Map to model — map_to_model • taxreturn

This function alignes sequences to a Profile Hidden Markov Model (PHMM) using the Viterbi algorithm in order to retain only the target loci. This function can also be used to extract smaller subregions out of longer sequences, for instance extracting the COI barcode region from mitochondrial genomes. In order to reduce the number of sequences for alignment using the computationally expensive Viterbi algorithm, a rapid kmer distance screen is first conducted to remove any sequence too far diverged from the reference PHMM. Similarly, all sequences that are more than twice the length of the reference PHMM model are broken into chunks of the same length as the model, and a rapid kmer screen conducted.
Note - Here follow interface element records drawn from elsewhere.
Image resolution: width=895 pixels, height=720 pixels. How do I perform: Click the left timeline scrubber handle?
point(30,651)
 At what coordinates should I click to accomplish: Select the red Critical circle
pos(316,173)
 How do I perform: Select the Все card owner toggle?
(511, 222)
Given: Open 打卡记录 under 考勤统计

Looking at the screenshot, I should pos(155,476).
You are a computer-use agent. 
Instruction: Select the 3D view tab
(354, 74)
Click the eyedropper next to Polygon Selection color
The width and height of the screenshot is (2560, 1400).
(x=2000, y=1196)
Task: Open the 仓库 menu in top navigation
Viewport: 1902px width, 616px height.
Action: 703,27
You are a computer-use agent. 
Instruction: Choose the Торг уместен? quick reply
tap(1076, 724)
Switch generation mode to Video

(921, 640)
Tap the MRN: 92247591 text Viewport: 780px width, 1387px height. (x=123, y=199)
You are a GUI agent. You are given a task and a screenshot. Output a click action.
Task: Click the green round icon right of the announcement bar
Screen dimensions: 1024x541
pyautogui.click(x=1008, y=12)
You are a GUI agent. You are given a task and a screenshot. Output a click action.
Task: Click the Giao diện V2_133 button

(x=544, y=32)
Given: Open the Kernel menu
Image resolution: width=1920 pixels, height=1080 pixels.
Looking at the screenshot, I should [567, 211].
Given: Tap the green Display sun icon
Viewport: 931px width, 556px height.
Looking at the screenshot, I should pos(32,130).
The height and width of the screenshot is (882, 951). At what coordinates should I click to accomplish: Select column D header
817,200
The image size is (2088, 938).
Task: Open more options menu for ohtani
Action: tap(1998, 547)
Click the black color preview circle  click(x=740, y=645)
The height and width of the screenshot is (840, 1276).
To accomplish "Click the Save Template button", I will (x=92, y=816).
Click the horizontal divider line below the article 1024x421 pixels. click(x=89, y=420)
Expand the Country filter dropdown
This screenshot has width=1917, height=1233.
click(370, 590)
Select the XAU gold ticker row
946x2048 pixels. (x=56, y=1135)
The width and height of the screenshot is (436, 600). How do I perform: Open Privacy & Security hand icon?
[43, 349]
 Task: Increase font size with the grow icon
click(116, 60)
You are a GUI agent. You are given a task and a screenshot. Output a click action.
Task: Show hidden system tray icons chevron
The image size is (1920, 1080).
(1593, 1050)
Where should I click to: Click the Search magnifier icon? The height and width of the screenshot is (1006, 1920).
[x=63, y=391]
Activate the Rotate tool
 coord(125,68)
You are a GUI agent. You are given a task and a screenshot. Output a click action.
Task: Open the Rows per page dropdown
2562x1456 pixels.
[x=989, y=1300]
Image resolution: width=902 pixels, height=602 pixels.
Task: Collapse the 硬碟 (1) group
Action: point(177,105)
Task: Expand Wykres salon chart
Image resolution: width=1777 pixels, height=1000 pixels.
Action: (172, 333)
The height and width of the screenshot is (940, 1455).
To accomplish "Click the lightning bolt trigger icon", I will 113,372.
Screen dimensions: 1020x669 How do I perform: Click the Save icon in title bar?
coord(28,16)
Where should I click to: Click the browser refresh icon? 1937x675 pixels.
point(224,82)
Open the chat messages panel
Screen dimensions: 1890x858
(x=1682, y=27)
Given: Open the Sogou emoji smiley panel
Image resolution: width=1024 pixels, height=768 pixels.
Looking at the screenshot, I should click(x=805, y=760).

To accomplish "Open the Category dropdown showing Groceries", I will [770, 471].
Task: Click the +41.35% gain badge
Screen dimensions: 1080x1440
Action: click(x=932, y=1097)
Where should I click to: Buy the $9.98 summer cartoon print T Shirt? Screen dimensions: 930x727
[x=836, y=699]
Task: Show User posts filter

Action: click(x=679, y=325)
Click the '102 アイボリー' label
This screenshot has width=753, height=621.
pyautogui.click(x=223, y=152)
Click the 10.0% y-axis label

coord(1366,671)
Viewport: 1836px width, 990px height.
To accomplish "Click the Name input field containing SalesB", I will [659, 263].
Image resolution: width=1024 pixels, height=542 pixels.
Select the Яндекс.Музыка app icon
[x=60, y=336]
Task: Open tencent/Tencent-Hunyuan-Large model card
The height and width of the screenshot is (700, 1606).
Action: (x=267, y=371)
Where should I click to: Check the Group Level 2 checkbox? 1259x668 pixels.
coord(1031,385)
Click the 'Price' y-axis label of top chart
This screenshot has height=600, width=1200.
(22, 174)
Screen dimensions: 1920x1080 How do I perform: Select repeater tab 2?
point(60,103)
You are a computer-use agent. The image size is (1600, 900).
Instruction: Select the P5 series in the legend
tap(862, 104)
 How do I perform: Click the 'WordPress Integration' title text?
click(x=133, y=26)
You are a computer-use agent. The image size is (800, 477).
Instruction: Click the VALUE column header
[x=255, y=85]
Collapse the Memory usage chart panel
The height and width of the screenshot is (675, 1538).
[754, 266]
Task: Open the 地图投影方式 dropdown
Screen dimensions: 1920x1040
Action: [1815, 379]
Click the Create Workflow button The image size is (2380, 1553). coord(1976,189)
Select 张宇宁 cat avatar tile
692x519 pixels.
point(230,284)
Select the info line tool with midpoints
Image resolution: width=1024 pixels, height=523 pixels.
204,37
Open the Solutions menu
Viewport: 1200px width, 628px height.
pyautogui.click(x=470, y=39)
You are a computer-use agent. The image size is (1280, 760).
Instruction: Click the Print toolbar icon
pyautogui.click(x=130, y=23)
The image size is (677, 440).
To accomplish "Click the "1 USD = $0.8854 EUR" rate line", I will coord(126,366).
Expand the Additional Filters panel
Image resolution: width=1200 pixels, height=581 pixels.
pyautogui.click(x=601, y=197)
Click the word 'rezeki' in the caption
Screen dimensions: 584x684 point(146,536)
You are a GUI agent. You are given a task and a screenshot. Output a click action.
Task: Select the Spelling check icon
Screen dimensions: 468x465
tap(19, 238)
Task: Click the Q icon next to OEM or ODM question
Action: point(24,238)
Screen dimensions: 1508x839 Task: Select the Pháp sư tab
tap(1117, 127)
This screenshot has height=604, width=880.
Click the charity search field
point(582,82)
The sequence is then subset to the most similar chunk and its two adjacent chunks prior to Viterbi alignment.

map_to_model(
  x,
  model,
  min_score = 100,
  min_length = 1,
  max_indel = 9,
  max_gap = Inf,
  max_N = Inf,
  check_frame = FALSE,
  kmer_threshold = 0.5,
  k = 5,
  shave = TRUE,
  trim_ends = FALSE,
  extra = NA,
  multithread = FALSE,
  quiet = FALSE,
  progress = FALSE
)

Arguments

x: A DNAbin or DNAStringset object
model: A Profile Hidden Markov model ("PHMM" object) generated by aphid::derivePHMM to align the sequences to. An already derived model of COI can be loaded using data("model", package="taxreturn")
min_score: The minimum specificity (log-odds score for the optimal alignment) between the query sequence and the PHMM model for the sequence to be retained. see ?aphid::Viterbi for more information about the alignment process.
min_length: The minimum length of the match between the query and PHMM for a sequence to retained. Takes into account sequential matches, as well as any internal insertions or deletions below max_indel.
max_indel: The maximum number of internal insertions or deletions within the sequence to allow.
max_gap: The maximum number of gaps within the sequence to allow.
max_N: The max number of ambiguous N bases allowed before a sequence is removed.
check_frame: Whether sequences with insertions or deletions which arent in multiples of 3 should be removed from output. Useful for coding loci such as COI but should not be used for non-coding loci. Default is FALSE.
kmer_threshold: the maximum kmer distance allowed from the reference model. If a sequence is further than this, it will be skipped from the slower Viterbi alignment. Default is 50% (0.5)
k: integer giving the k-mer size used to generate the input matrix for k-means clustering. Default is k=5.
shave: Whether bases that are outside (to the left or right) of the PHMM object should be removed from sequences in the output. Default is TRUE.
trim_ends: Sometimes a trailing base can end up at the end of the alignment, separated by gaps. the trim_ends parameter checks up to n bases from each end of the alignment and if gaps are detected, any trailing bases will be removed.
extra: How to handle insertions which were not part of the PHMM model. 'drop' will truncate all sequences to the shortest alignment length, while 'fill' will use gaps to pad all sequences out to the longest alignment length.
multithread: Whether multithreading should be used, if TRUE the number of cores will be automatically detected (Maximum available cores - 1), or provide a numeric vector to manually set the number of cores to use. Default is FALSE (single thread)
quiet: Whether progress should be printed to the console. Note that this will add additional runtime.
progress: Whether a progress bar is displayed.